▸ **Prompt 1**
List every weapon that eyewitnesses say was used in Tuesday's battle, according to the Malakal report.
▸ **Prompt 2**
Using the Malakal report, answer each question:
(a) Of which state is Malakal the capital?
(b) To where did the government army say it had been pushed back?
(c) Around what time did Tuesday's battle start, according to eyewitnesses?
▸ **Prompt 3**
Rewrite the part of the Malakal report that opens with the words containing "In South Sudan, the" and closes with "of the city.", replacing "the airport" with "the river port".

▸ **Document passage**
-------

In South Sudan, the government still holds Malakal, capital of Upper Niles State, after a three-day rebel attack. Although rebels had announced that they had taken the city today, it has since been confirmed that the Sudan Peoples Liberation Army (SPLA) is still in possession of Malakal.
Earlier, the government army stated that they had been pushed back to the airport, but were still partially in control of Malakal, and were not certain which way the conflict would go. Rebel spokesmen, however, had announced that the rebels were in complete control of Malakal and were pursuing the SPLA out of the city.
Eye-witnesses reported that Tuesday’s battle started around 7:30 a.m. and employed tanks, mortars, and artillery. Some internally displaced people in Malakal’s United Nations compound were struck and injured by stray bullets. Dozens were treated at the United Nations (UN) base hospital. Malakal was again abandoned by its citizens as the fighting took place. This is the second time major battles have taken place in the city.

-------

▸ **Collection entries**

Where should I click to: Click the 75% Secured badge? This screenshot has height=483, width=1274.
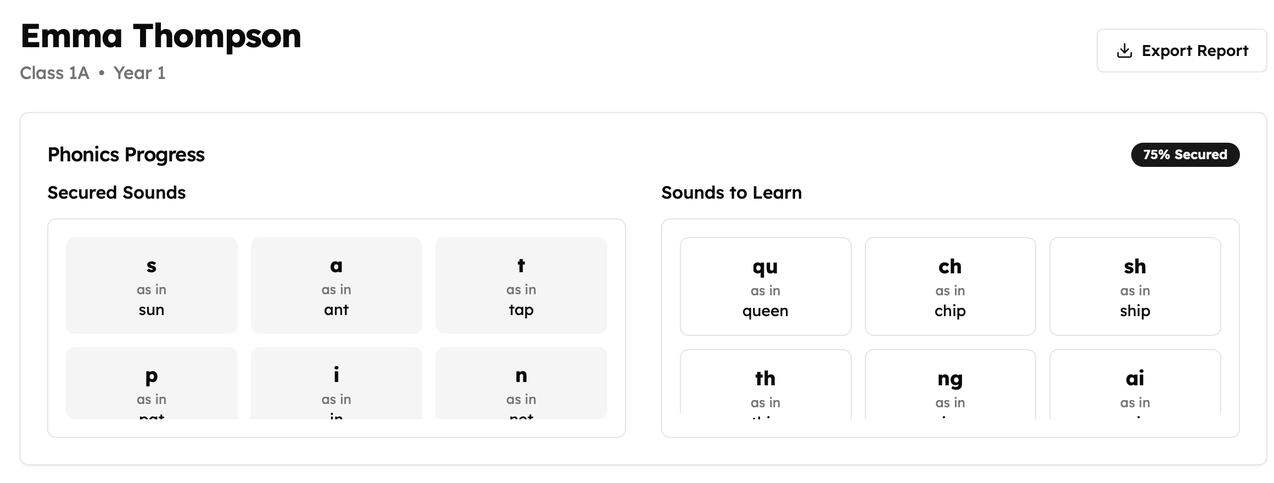point(1185,155)
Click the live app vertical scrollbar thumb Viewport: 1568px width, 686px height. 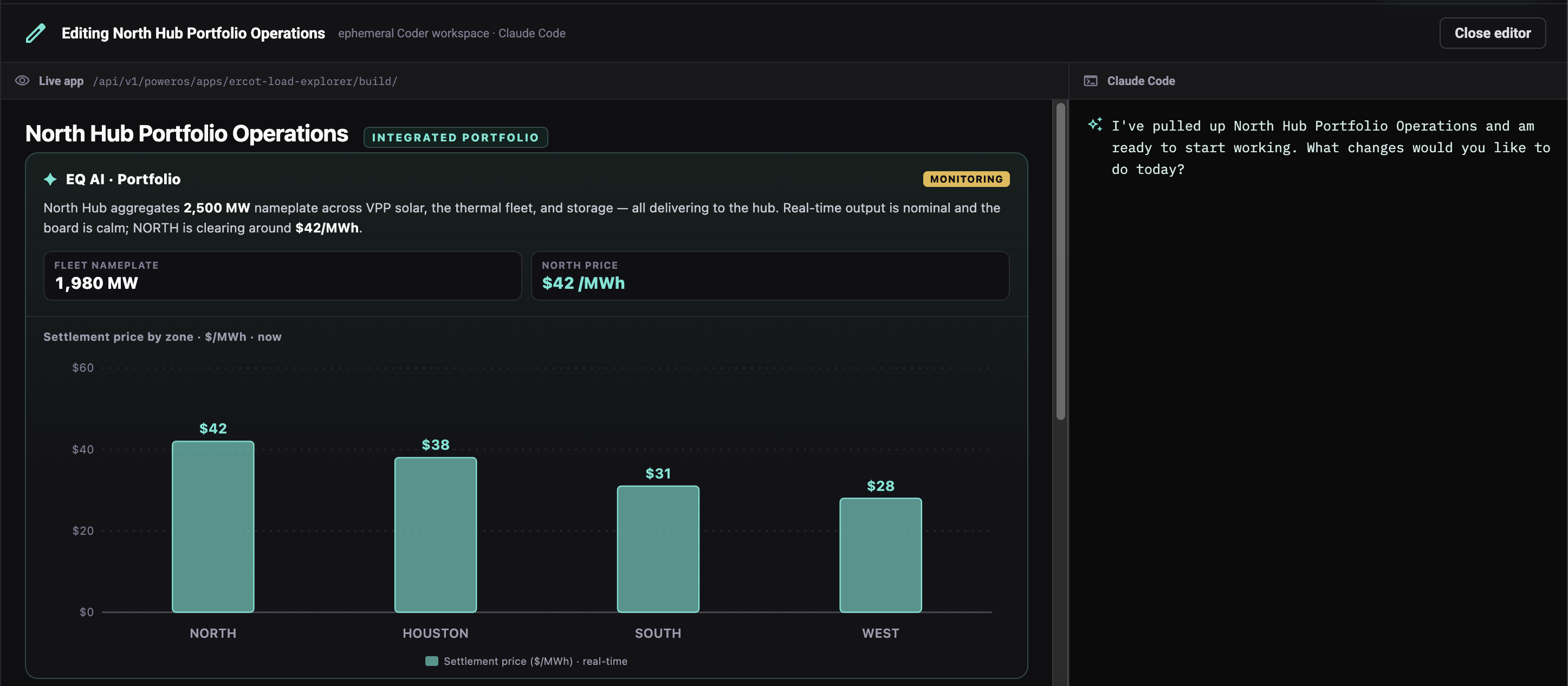click(x=1060, y=262)
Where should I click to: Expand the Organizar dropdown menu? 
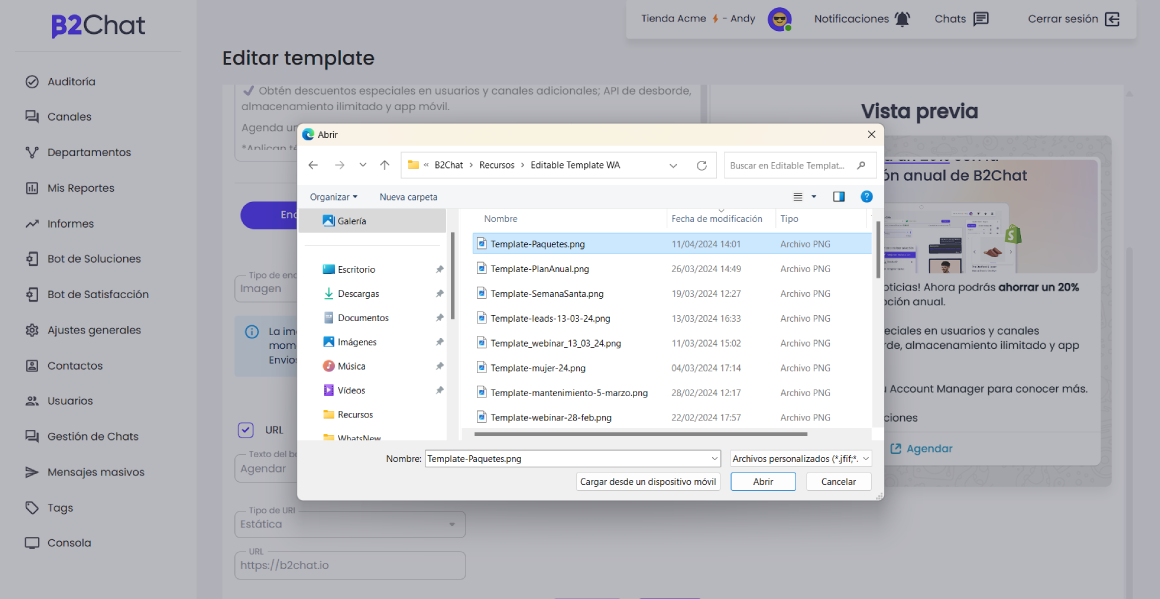tap(334, 197)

-------

▸ **Your solution 1**
Tanks, mortars, artillery

▸ **Your solution 2**
(a) Upper Niles State
(b) The airport
(c) Around 7:30 a.m.

▸ **Your solution 3**
In South Sudan, the government still holds Malakal, capital of Upper Niles State, after a three-day rebel attack. Although rebels had announced that they had taken the city today, it has since been confirmed that the Sudan Peoples Liberation Army (SPLA) is still in possession of Malakal.
Earlier, the government army stated that they had been pushed back to the river port, but were still partially in control of Malakal, and were not certain which way the conflict would go. Rebel spokesmen, however, had announced that the rebels were in complete control of Malakal and were pursuing the SPLA out of the city.